Дорога перед нами пошла в разные стороны, и я взяла на себя инициативу, повернув налево. Шведов последовал за мной.

Где-то высоко послышался стук по дереву, и я подняла голову в поисках источника звука.

– Дятел, – сказал Артем, заметив мои движения.

– Да, скорее всего. Никогда не видела дятла в живую.

– Правда? Ты никогда не ходила в лес?

– Ходила, но это было очень давно. И дятлов не помню.

– Иногда их можно встретить и в городе, – голосом знатока сказал Артем. – У меня во дворе каждый год какой-нибудь дятел долбит дерево.

Шведов поднял руку вверх и стал указывать на дерево, которое было к нам ближе.

– Смотри, вот он. Под ним еще сломанная ветка. Видишь?

И я увидела. Дятел был высоко и разглядеть его четко не получалось, но я заметила его энергичные движения головой и остановилась.

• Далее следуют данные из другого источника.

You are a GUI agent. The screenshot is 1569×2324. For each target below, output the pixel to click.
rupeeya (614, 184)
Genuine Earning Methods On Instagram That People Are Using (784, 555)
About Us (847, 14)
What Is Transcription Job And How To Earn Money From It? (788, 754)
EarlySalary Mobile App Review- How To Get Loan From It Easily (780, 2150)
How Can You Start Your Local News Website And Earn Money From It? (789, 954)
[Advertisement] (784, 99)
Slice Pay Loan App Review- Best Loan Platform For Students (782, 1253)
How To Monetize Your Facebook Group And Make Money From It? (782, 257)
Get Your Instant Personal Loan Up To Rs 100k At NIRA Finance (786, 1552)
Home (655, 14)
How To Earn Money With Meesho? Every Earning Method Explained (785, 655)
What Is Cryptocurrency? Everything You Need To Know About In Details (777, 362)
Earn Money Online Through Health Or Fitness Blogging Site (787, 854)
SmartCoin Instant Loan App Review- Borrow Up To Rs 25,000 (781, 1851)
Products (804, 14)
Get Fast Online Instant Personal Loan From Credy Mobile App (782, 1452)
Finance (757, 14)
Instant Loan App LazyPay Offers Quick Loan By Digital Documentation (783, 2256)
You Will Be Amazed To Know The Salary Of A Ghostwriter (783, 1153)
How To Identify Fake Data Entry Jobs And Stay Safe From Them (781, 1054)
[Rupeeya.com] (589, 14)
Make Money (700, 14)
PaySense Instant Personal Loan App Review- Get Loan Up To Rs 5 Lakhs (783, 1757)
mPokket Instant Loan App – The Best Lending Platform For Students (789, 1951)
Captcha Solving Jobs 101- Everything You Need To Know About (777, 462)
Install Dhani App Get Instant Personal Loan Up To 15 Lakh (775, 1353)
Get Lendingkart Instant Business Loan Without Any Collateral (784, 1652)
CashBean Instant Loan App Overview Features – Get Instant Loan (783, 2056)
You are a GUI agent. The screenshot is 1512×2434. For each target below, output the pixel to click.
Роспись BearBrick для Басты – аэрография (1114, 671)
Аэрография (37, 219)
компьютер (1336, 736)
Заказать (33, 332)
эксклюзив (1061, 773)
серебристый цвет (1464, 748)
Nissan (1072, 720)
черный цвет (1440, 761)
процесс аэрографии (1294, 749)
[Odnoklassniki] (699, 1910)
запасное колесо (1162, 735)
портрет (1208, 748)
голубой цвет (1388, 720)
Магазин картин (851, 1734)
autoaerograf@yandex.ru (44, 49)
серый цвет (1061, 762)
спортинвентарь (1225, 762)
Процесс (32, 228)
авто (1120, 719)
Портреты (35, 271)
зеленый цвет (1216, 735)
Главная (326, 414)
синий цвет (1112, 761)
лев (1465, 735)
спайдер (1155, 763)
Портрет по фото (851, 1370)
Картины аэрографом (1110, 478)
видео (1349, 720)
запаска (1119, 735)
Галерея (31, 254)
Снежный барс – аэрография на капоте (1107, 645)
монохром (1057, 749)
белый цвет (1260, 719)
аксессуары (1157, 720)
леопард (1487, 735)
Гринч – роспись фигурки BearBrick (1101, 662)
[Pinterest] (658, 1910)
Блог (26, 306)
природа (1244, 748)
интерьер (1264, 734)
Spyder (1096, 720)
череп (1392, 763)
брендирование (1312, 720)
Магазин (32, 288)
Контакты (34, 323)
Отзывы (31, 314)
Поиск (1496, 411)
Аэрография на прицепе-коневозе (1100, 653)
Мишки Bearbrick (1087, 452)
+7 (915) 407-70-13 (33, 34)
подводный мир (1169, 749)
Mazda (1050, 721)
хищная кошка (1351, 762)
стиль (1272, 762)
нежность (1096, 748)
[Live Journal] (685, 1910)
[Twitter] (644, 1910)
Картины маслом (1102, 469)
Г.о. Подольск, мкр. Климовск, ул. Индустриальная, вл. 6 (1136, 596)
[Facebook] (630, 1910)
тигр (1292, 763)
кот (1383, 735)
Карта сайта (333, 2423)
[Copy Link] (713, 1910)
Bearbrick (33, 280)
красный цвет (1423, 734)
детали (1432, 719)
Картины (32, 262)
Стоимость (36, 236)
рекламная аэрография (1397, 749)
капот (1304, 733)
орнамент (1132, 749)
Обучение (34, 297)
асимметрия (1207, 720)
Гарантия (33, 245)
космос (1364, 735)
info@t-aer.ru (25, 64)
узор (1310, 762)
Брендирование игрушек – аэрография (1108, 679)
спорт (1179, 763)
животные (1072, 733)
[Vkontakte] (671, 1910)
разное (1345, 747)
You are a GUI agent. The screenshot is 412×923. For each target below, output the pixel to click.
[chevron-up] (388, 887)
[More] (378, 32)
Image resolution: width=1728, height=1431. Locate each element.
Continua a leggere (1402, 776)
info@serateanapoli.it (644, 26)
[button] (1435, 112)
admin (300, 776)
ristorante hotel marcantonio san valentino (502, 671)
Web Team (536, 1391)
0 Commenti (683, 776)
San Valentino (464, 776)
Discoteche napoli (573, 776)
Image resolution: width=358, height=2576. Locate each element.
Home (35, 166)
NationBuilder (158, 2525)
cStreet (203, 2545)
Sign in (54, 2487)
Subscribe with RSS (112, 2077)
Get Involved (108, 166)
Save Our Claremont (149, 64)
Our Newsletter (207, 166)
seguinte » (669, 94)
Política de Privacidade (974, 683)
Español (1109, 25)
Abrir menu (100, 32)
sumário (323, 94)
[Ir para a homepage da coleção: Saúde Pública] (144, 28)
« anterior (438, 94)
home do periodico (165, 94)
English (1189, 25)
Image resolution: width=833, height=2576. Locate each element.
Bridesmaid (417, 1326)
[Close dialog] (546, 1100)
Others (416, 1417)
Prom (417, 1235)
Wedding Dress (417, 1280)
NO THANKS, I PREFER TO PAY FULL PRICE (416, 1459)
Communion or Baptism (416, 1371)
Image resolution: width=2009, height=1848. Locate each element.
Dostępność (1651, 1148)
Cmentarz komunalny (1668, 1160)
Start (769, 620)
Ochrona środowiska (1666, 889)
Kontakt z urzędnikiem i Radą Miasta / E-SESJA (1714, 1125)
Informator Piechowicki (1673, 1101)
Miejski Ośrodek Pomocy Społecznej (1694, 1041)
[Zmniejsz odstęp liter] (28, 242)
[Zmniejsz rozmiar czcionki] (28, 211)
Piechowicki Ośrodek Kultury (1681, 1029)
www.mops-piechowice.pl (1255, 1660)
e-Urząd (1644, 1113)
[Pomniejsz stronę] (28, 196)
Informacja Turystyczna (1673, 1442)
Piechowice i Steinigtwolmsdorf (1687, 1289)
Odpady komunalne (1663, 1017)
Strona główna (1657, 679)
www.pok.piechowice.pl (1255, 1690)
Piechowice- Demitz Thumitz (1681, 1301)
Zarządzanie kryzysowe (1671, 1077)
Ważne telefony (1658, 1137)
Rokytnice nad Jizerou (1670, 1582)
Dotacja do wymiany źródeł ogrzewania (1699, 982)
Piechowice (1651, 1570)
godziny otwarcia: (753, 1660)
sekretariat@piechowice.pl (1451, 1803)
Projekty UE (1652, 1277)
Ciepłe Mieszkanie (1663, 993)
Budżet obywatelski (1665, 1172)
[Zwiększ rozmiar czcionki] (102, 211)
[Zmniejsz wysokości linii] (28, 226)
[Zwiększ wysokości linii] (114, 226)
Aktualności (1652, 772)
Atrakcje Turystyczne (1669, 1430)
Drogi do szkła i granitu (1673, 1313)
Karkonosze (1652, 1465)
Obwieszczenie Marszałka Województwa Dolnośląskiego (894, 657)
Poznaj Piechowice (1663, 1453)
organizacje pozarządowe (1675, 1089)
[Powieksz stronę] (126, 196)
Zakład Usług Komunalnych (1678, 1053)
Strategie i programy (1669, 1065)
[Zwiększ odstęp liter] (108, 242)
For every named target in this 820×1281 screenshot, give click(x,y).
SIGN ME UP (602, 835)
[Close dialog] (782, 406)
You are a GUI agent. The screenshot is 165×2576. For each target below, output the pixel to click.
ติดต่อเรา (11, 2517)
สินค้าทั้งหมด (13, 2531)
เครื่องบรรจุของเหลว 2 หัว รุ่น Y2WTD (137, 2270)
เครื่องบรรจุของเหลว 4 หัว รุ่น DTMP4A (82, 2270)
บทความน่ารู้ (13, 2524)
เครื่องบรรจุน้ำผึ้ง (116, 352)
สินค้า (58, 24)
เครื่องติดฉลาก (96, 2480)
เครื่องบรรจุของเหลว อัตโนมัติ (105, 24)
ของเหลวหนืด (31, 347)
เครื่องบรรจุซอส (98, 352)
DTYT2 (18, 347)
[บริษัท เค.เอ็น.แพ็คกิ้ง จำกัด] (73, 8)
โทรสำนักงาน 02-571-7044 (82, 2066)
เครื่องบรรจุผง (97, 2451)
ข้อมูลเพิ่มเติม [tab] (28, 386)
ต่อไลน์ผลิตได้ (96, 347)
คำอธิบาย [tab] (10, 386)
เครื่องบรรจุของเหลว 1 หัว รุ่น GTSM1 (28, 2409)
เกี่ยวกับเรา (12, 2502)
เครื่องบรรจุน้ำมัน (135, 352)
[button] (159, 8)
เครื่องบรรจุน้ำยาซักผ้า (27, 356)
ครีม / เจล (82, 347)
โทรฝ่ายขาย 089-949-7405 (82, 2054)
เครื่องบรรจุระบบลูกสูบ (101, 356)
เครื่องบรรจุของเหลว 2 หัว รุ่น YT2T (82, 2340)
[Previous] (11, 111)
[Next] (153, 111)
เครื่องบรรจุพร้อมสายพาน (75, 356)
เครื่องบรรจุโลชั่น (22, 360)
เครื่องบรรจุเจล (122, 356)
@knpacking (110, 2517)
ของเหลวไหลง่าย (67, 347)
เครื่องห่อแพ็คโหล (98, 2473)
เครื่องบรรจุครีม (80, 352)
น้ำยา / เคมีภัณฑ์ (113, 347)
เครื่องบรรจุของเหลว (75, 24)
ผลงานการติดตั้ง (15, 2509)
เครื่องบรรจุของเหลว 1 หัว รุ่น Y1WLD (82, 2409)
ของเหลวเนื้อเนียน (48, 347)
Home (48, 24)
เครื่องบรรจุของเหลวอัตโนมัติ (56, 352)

– Какая прелесть! – восхитилась я.

– Ты знаешь, что дятел очень полезная птица для леса?

– Что-то слышала об этом.

– Они спасают деревья от короедов и жуков-дровосеков.

– Ты орнитолог? – опуская голову и направляя взгляд на Артема, спросила я. – Или… кто ты по образованию?

– Учитель по биологии, – улыбнулся Артем, не обнажая зубов.

– А как оказался водителем?

– Здесь больше платят.

– Мой отец был физиком, – зачем-то сказала я.

– Был?

– Да, он погиб много лет назад.

– Мне очень жаль.

Мы пошли дальше. Неожиданно мне захотелось поговорить с кем-нибудь о своем отце, о маме, о себе и своем детстве, доверить свою тайну и перенести часть забот на чьи-то плечи. Пусть даже просто рассказав о них. Я так давно ни с кем не говорила. Только с Жераром. Но с ним разговаривать все равно, что с ребенком, а хотелось взрослого общения.

Но тот ли Артем человек, которому можно доверять? Ведь он работает на Храмцова, и тот ему хорошо платит. А что могут сделать деньги с человеком, я знала не понаслышке.

– Ты слышала? – сказал Артем. – Все, кто остался у бассейна делают ставки.

– Какие ставки?

– Это любимая забава ребят из сметного отдела и отдела продаж. Когда мы куда-нибудь выезжаем, они делают ставки на то, кому из двух небезызвестных тебе барышень повезет сегодня ночью.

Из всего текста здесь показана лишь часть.